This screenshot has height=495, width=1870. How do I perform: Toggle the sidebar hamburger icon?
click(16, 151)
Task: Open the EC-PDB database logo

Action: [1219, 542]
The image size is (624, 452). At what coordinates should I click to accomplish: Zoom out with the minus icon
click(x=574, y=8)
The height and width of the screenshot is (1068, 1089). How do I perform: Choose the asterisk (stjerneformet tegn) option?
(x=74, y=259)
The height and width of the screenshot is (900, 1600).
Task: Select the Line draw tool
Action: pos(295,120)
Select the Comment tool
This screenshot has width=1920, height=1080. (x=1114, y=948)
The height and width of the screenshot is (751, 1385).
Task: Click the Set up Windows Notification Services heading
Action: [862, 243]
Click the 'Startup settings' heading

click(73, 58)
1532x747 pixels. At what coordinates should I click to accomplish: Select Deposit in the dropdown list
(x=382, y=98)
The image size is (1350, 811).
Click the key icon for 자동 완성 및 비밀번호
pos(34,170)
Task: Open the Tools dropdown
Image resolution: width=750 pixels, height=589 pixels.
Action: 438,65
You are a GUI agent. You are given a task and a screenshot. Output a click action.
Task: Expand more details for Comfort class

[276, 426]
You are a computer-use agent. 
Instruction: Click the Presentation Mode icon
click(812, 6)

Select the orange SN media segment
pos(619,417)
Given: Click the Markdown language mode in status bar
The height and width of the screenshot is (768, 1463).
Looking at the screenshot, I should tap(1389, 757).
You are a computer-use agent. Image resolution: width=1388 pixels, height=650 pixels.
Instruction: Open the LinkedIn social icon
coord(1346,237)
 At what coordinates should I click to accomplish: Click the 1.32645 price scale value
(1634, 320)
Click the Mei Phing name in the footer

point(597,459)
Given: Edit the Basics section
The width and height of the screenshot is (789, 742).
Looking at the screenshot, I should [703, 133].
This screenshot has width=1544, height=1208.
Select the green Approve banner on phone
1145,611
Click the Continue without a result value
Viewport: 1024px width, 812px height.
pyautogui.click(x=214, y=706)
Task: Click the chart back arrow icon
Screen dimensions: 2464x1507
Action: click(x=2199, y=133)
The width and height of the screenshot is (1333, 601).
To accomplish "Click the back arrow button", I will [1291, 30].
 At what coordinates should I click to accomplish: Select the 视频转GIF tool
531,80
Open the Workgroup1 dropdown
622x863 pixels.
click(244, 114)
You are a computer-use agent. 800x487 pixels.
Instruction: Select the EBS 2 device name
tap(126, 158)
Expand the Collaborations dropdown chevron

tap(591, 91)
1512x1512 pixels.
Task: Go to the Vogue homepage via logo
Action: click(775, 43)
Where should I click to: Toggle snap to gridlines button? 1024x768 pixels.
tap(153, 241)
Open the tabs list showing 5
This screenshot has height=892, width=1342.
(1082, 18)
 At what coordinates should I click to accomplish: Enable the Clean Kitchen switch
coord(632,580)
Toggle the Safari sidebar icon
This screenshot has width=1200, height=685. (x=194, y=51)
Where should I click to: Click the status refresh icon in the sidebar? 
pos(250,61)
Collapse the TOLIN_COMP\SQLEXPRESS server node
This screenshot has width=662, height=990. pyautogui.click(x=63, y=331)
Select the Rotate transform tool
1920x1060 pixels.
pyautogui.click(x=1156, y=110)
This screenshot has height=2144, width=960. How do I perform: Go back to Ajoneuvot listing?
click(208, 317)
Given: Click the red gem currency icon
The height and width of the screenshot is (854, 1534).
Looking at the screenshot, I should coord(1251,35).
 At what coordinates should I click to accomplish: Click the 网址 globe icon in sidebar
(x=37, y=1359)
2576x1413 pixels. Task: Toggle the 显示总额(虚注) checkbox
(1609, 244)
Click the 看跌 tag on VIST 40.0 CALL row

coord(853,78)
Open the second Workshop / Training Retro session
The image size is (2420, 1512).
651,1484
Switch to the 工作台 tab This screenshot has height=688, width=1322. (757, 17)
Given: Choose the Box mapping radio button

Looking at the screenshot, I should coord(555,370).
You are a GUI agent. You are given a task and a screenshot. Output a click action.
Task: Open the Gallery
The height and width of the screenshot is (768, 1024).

+++

BRIEF
Lay out every line of the data above as a Markdown table with two columns, Row and Line, skipping blank lines. Number the rows in order.

FULL OUTPUT
| Row | Line |
|---|---|
| 1 | This screenshot has height=495, width=1870. How do I perform: Toggle the sidebar hamburger icon? |
| 2 | click(16, 151) |
| 3 | Task: Open the EC-PDB database logo |
| 4 | Action: [1219, 542] |
| 5 | The image size is (624, 452). At what coordinates should I click to accomplish: Zoom out with the minus icon |
| 6 | click(x=574, y=8) |
| 7 | The height and width of the screenshot is (1068, 1089). How do I perform: Choose the asterisk (stjerneformet tegn) option? |
| 8 | (x=74, y=259) |
| 9 | The height and width of the screenshot is (900, 1600). |
| 10 | Task: Select the Line draw tool |
| 11 | Action: pos(295,120) |
| 12 | Select the Comment tool |
| 13 | This screenshot has width=1920, height=1080. (x=1114, y=948) |
| 14 | The height and width of the screenshot is (751, 1385). |
| 15 | Task: Click the Set up Windows Notification Services heading |
| 16 | Action: [862, 243] |
| 17 | Click the 'Startup settings' heading |
| 18 | click(73, 58) |
| 19 | 1532x747 pixels. At what coordinates should I click to accomplish: Select Deposit in the dropdown list |
| 20 | (x=382, y=98) |
| 21 | The image size is (1350, 811). |
| 22 | Click the key icon for 자동 완성 및 비밀번호 |
| 23 | pos(34,170) |
| 24 | Task: Open the Tools dropdown |
| 25 | Image resolution: width=750 pixels, height=589 pixels. |
| 26 | Action: 438,65 |
| 27 | You are a GUI agent. You are given a task and a screenshot. Output a click action. |
| 28 | Task: Expand more details for Comfort class |
| 29 | [276, 426] |
| 30 | You are a computer-use agent.  |
| 31 | Instruction: Click the Presentation Mode icon |
| 32 | click(812, 6) |
| 33 | Select the orange SN media segment |
| 34 | pos(619,417) |
| 35 | Given: Click the Markdown language mode in status bar |
| 36 | The height and width of the screenshot is (768, 1463). |
| 37 | Looking at the screenshot, I should tap(1389, 757). |
| 38 | You are a computer-use agent. Image resolution: width=1388 pixels, height=650 pixels. |
| 39 | Instruction: Open the LinkedIn social icon |
| 40 | coord(1346,237) |
| 41 |  At what coordinates should I click to accomplish: Click the 1.32645 price scale value |
| 42 | (1634, 320) |
| 43 | Click the Mei Phing name in the footer |
| 44 | point(597,459) |
| 45 | Given: Edit the Basics section |
| 46 | The width and height of the screenshot is (789, 742). |
| 47 | Looking at the screenshot, I should [703, 133]. |
| 48 | This screenshot has width=1544, height=1208. |
| 49 | Select the green Approve banner on phone |
| 50 | 1145,611 |
| 51 | Click the Continue without a result value |
| 52 | Viewport: 1024px width, 812px height. |
| 53 | pyautogui.click(x=214, y=706) |
| 54 | Task: Click the chart back arrow icon |
| 55 | Screen dimensions: 2464x1507 |
| 56 | Action: click(x=2199, y=133) |
| 57 | The width and height of the screenshot is (1333, 601). |
| 58 | To accomplish "Click the back arrow button", I will [1291, 30]. |
| 59 |  At what coordinates should I click to accomplish: Select the 视频转GIF tool |
| 60 | 531,80 |
| 61 | Open the Workgroup1 dropdown |
| 62 | 622x863 pixels. |
| 63 | click(244, 114) |
| 64 | You are a computer-use agent. 800x487 pixels. |
| 65 | Instruction: Select the EBS 2 device name |
| 66 | tap(126, 158) |
| 67 | Expand the Collaborations dropdown chevron |
| 68 | tap(591, 91) |
| 69 | 1512x1512 pixels. |
| 70 | Task: Go to the Vogue homepage via logo |
| 71 | Action: click(775, 43) |
| 72 | Where should I click to: Toggle snap to gridlines button? 1024x768 pixels. |
| 73 | tap(153, 241) |
| 74 | Open the tabs list showing 5 |
| 75 | This screenshot has height=892, width=1342. |
| 76 | (1082, 18) |
| 77 |  At what coordinates should I click to accomplish: Enable the Clean Kitchen switch |
| 78 | coord(632,580) |
| 79 | Toggle the Safari sidebar icon |
| 80 | This screenshot has width=1200, height=685. (x=194, y=51) |
| 81 | Where should I click to: Click the status refresh icon in the sidebar?  |
| 82 | pos(250,61) |
| 83 | Collapse the TOLIN_COMP\SQLEXPRESS server node |
| 84 | This screenshot has width=662, height=990. pyautogui.click(x=63, y=331) |
| 85 | Select the Rotate transform tool |
| 86 | 1920x1060 pixels. |
| 87 | pyautogui.click(x=1156, y=110) |
| 88 | This screenshot has height=2144, width=960. How do I perform: Go back to Ajoneuvot listing? |
| 89 | click(208, 317) |
| 90 | Given: Click the red gem currency icon |
| 91 | The height and width of the screenshot is (854, 1534). |
| 92 | Looking at the screenshot, I should coord(1251,35). |
| 93 |  At what coordinates should I click to accomplish: Click the 网址 globe icon in sidebar |
| 94 | (x=37, y=1359) |
| 95 | 2576x1413 pixels. Task: Toggle the 显示总额(虚注) checkbox |
| 96 | (1609, 244) |
| 97 | Click the 看跌 tag on VIST 40.0 CALL row |
| 98 | coord(853,78) |
| 99 | Open the second Workshop / Training Retro session |
| 100 | The image size is (2420, 1512). |
| 101 | 651,1484 |
| 102 | Switch to the 工作台 tab This screenshot has height=688, width=1322. (757, 17) |
| 103 | Given: Choose the Box mapping radio button |
| 104 | Looking at the screenshot, I should coord(555,370). |
| 105 | You are a GUI agent. You are given a task and a screenshot. Output a click action. |
| 106 | Task: Open the Gallery |
| 107 | The height and width of the screenshot is (768, 1024). |